**WHAT IS NEEDED:** Copy out each line of the listing below where the string "computer" appears.

**PROVIDED DATA:**
########
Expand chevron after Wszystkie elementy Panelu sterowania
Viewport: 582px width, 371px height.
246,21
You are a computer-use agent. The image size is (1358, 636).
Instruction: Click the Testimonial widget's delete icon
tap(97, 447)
########
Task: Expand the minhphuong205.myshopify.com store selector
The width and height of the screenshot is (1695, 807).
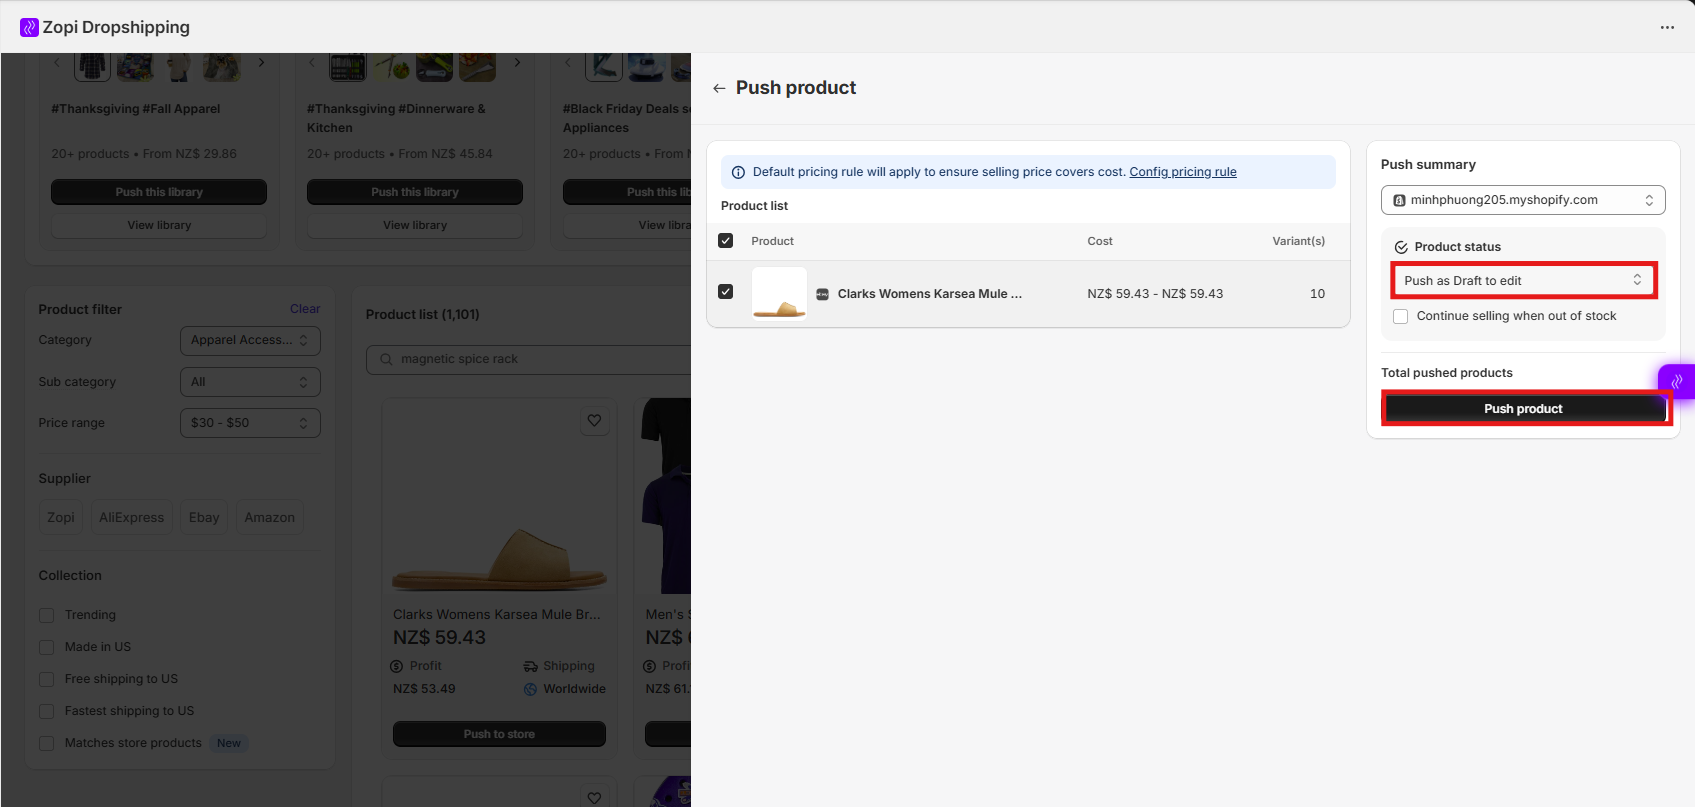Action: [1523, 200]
########
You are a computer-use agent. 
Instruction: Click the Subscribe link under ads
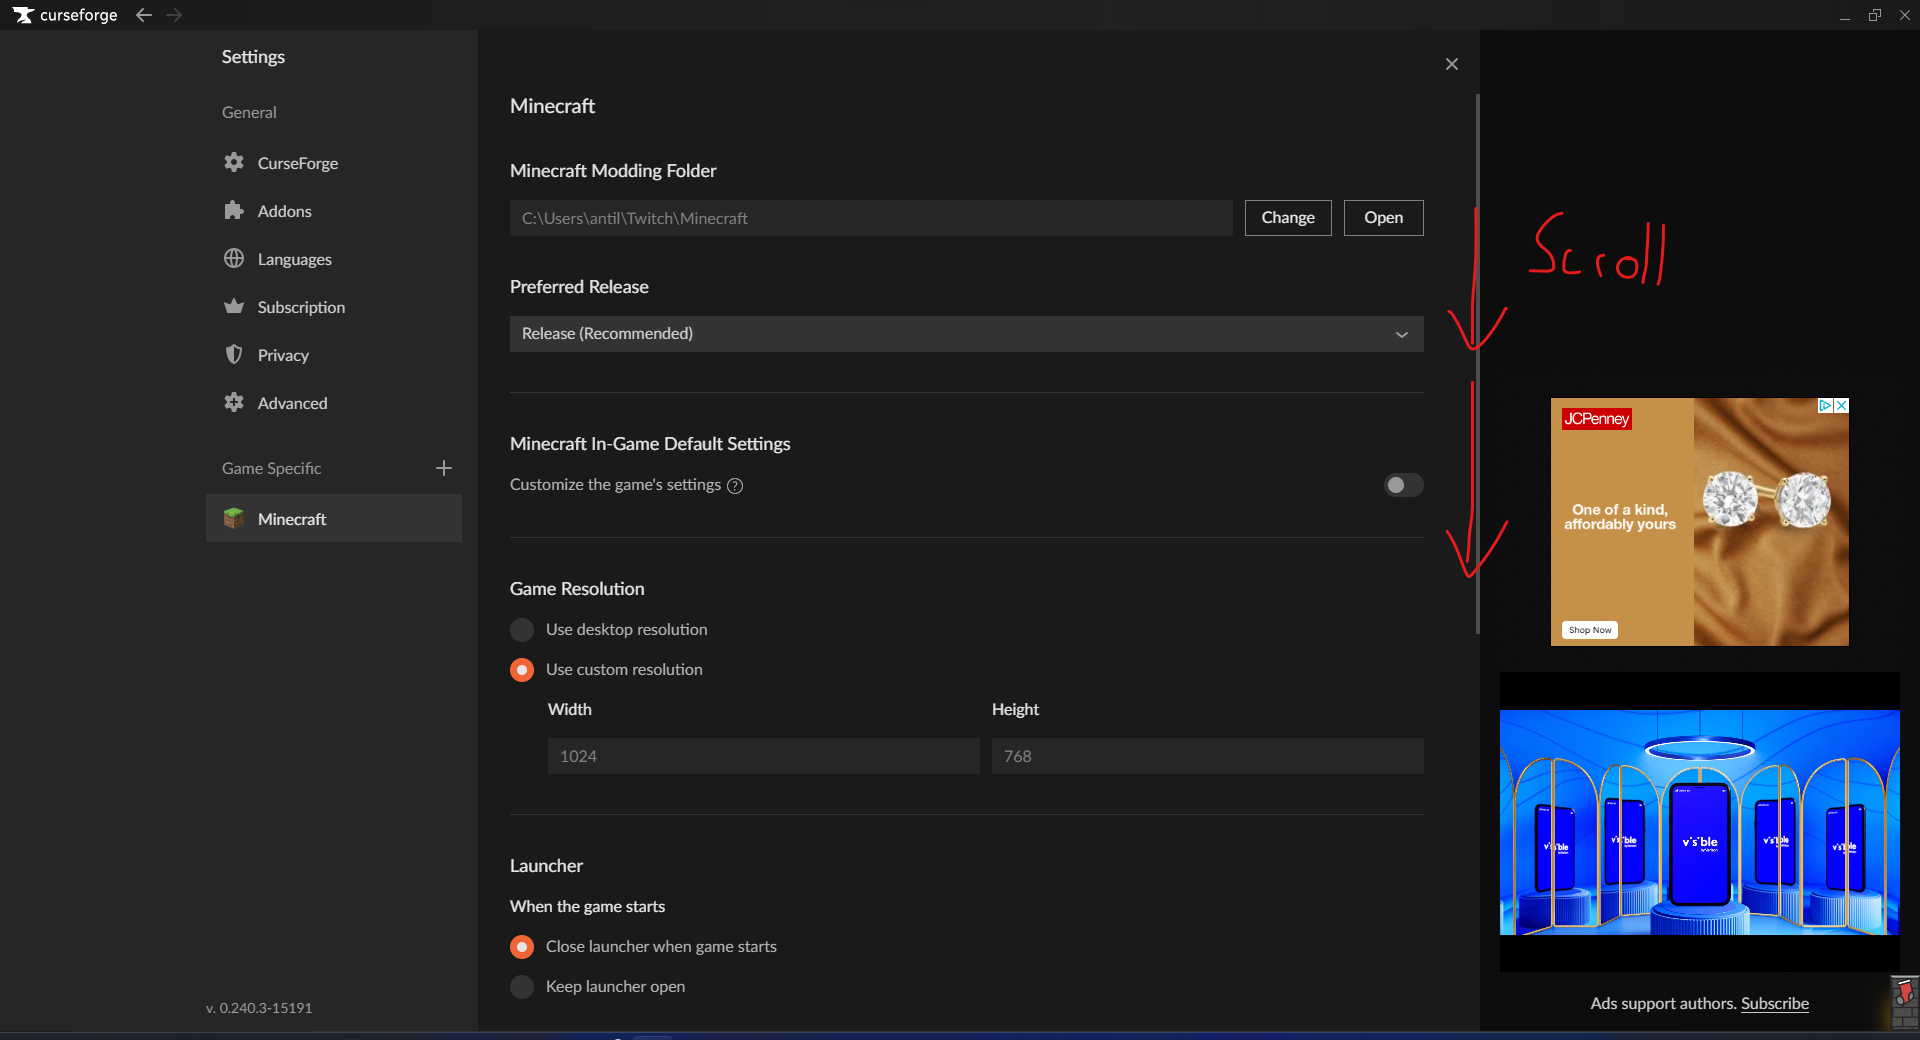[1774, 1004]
########
**ANSWER TO THE EXERCISE:**
You are a computer-use agent. The image size is (1358, 636).
You are a computer-use agent. 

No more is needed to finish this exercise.